Document extract:
— start —
Zhi-Gin Andreas Lam (, ; born 4 June 1991) is a German professional footballer who plays as a full-back or midfielder for Oberliga Hamburg club TuS Dassendorf.

Early life 
Lam was born in Hamburg, Germany to a Chinese father from Hong Kong and a German mother. His father emigrated to Hamburg in the 1980s. Lam has three elder sisters. When he was young, he often went back to Hong Kong with his family for summer holidays and played football in Sheung Shui.

Club career

Hamburger SV 
Lam began his career with the youth club for Hamburger SV in 2005 and in 2010 became an active player in the reserve team, Hamburger SV II, where he developed under manager Rodolfo Cardoso. In the 2011–12 season, after the dismissal of first-team coach Michael Oenning on 19 September 2011, Rodolfo was appointed the interim coach of the first team and started Lam (in Rodolfo's first game at the helm of HSV) against VfB Stuttgart on 23 September 2011. Cardoso's decision to start Lam proved to be a good one, as Lam was widely praised in his debut, with HSV sporting director Frank Arnesen saying, "He has done fantastically, [he] was totally relaxed. That was a real dream debut."
— end —
Stored rows:
— start —
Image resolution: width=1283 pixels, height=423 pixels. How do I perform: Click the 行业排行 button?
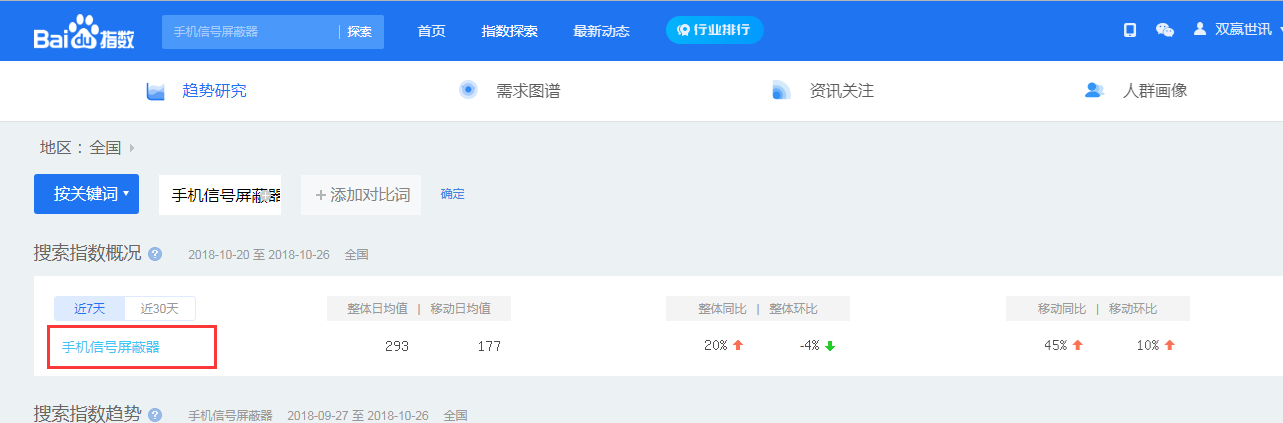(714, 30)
— end —
— start —
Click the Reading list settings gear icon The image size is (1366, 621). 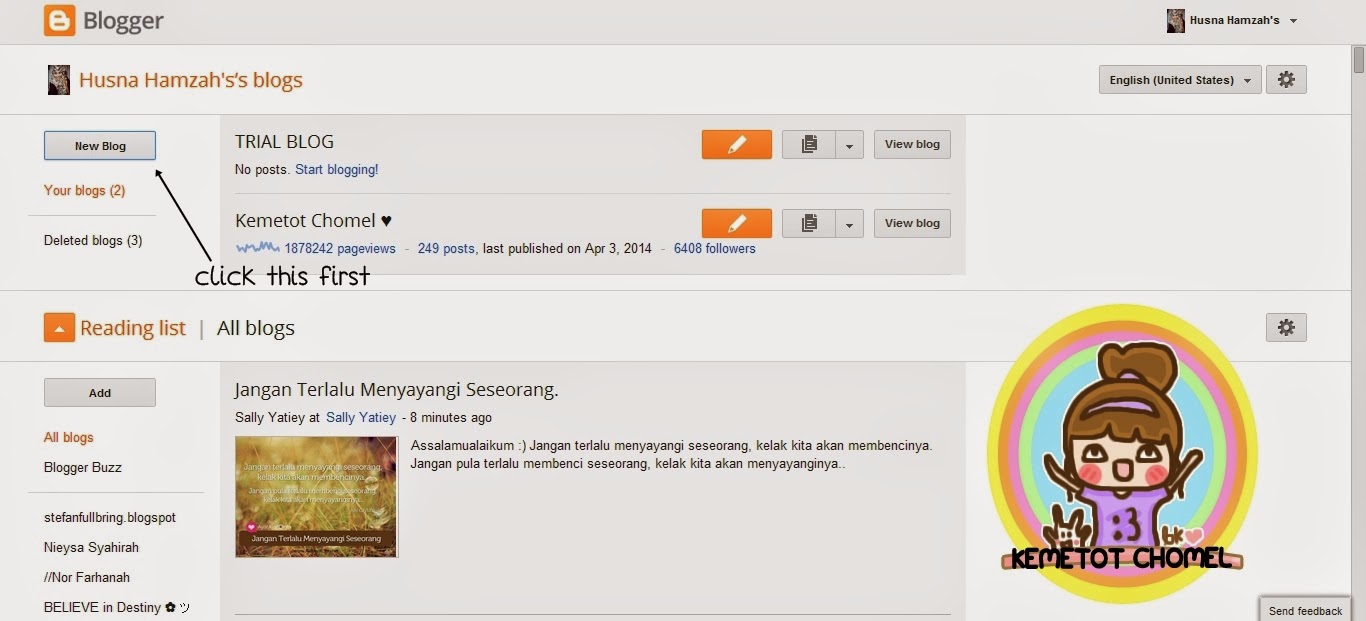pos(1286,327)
— end —
Set task: Name every person other than Lam who is named in the football biography above, with the role the biography gives each.

Full response:
- Rodolfo Cardoso: manager of Hamburger SV II, later interim coach of the first team
- Michael Oenning: first-team coach, dismissed on 19 September 2011
- Frank Arnesen: HSV sporting director